▸ Task objective
I need every line that includes the word "computer" copied from the material.

----------------

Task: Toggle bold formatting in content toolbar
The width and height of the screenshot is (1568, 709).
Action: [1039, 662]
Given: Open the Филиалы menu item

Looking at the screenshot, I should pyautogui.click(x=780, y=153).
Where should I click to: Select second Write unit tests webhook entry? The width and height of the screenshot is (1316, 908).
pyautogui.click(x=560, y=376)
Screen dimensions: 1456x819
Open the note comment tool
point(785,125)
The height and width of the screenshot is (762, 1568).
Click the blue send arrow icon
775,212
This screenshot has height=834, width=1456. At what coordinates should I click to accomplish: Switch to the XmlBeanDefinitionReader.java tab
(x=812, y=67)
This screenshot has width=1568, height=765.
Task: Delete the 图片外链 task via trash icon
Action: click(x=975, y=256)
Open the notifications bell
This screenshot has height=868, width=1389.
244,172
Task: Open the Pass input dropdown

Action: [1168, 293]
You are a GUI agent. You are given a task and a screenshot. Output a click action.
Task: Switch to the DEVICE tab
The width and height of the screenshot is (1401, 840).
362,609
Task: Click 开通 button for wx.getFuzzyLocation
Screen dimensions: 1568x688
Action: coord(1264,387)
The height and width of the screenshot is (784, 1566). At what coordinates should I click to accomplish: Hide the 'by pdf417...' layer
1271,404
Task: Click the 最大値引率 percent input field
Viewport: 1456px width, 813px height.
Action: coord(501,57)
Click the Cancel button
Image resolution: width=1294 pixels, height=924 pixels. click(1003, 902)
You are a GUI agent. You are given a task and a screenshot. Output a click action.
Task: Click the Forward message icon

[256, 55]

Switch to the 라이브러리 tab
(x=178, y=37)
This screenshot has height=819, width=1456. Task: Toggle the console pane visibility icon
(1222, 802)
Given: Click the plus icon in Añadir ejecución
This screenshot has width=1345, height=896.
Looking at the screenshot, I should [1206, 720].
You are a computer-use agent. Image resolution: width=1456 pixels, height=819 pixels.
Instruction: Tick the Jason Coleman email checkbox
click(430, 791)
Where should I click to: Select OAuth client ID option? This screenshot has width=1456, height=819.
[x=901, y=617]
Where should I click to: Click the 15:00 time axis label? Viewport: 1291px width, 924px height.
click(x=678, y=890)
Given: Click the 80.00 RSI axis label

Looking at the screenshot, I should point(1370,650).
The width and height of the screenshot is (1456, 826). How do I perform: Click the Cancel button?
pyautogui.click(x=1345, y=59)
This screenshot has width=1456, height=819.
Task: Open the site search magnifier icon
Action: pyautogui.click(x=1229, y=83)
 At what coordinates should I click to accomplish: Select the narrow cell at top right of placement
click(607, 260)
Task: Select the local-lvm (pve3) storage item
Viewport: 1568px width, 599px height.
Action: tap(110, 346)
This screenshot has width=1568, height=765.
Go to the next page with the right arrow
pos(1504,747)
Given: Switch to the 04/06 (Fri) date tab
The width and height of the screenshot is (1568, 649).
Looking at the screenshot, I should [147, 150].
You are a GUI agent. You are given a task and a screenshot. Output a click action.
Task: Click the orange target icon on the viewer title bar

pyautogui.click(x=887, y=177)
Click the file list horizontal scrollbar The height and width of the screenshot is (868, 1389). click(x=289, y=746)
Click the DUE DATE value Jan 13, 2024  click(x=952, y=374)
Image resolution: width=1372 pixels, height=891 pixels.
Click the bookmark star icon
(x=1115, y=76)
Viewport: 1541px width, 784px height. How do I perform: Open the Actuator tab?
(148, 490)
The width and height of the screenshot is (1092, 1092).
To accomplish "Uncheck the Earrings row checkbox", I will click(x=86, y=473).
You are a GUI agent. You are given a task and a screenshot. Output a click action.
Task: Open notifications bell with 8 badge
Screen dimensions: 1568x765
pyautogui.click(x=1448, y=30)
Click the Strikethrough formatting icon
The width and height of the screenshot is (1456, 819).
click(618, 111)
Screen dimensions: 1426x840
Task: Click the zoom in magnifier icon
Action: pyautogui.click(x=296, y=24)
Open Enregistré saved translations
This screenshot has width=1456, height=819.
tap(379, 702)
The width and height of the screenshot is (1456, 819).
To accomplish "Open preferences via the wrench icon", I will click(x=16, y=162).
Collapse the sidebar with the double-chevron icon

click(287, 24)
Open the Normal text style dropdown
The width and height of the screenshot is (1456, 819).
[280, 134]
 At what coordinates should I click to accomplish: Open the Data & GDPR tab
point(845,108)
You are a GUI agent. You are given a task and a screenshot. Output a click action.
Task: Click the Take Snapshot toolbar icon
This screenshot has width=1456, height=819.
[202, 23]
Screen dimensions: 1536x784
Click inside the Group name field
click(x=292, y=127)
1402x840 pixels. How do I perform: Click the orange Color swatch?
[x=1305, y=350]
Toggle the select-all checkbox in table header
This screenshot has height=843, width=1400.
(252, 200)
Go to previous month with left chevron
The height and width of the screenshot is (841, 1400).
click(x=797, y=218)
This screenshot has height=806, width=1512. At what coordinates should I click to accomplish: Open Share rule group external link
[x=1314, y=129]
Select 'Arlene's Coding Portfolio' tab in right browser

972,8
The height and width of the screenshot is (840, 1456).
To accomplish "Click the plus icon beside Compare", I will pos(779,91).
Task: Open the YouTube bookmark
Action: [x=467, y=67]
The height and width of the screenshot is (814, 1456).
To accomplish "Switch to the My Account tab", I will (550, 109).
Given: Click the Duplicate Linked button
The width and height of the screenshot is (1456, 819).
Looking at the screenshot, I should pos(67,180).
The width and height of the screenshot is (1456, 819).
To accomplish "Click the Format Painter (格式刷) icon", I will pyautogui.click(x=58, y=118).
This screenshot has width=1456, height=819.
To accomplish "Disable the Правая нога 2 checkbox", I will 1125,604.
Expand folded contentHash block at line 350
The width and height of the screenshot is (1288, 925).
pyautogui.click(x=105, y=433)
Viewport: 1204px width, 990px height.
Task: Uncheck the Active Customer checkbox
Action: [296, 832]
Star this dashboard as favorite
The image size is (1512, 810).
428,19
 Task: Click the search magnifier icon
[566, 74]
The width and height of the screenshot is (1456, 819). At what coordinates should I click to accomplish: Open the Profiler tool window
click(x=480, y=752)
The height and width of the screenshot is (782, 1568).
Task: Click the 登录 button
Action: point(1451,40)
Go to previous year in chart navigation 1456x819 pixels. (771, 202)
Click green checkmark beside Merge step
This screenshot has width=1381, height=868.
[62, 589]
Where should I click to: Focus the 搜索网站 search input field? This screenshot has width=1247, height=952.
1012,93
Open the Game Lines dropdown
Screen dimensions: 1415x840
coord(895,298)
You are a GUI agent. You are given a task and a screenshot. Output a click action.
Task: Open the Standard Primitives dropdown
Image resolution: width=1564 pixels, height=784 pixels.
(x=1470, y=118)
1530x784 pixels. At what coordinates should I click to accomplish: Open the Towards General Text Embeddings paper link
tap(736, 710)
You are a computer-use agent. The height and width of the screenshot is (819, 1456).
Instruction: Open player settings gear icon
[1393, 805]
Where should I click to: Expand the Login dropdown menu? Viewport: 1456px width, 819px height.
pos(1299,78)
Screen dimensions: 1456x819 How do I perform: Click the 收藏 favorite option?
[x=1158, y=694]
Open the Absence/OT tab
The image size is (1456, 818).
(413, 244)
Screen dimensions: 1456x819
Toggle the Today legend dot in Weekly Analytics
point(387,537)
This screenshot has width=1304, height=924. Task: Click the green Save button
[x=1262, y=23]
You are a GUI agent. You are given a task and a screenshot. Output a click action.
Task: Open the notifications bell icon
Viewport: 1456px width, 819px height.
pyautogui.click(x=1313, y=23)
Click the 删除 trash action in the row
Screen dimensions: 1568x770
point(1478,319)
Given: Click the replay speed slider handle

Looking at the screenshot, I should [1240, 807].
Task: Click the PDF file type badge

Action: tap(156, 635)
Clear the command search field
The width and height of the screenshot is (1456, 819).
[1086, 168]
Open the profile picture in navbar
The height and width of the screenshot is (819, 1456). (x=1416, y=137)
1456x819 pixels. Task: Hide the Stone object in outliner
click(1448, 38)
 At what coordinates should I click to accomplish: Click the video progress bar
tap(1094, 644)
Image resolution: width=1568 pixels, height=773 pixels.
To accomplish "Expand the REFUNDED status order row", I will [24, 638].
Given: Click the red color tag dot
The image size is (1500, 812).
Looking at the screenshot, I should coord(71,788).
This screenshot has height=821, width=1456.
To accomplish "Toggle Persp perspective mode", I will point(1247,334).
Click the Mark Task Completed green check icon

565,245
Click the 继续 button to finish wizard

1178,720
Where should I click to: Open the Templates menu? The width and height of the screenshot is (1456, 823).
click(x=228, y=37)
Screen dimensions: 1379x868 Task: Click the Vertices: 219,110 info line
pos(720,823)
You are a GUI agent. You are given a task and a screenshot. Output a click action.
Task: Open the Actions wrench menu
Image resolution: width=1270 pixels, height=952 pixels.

----------------

▸ Completed task
You are a computer-use agent. Image resolution: width=1456 pixels, height=819 pixels.
You are a computer-use agent. The height and width of the screenshot is (819, 1456).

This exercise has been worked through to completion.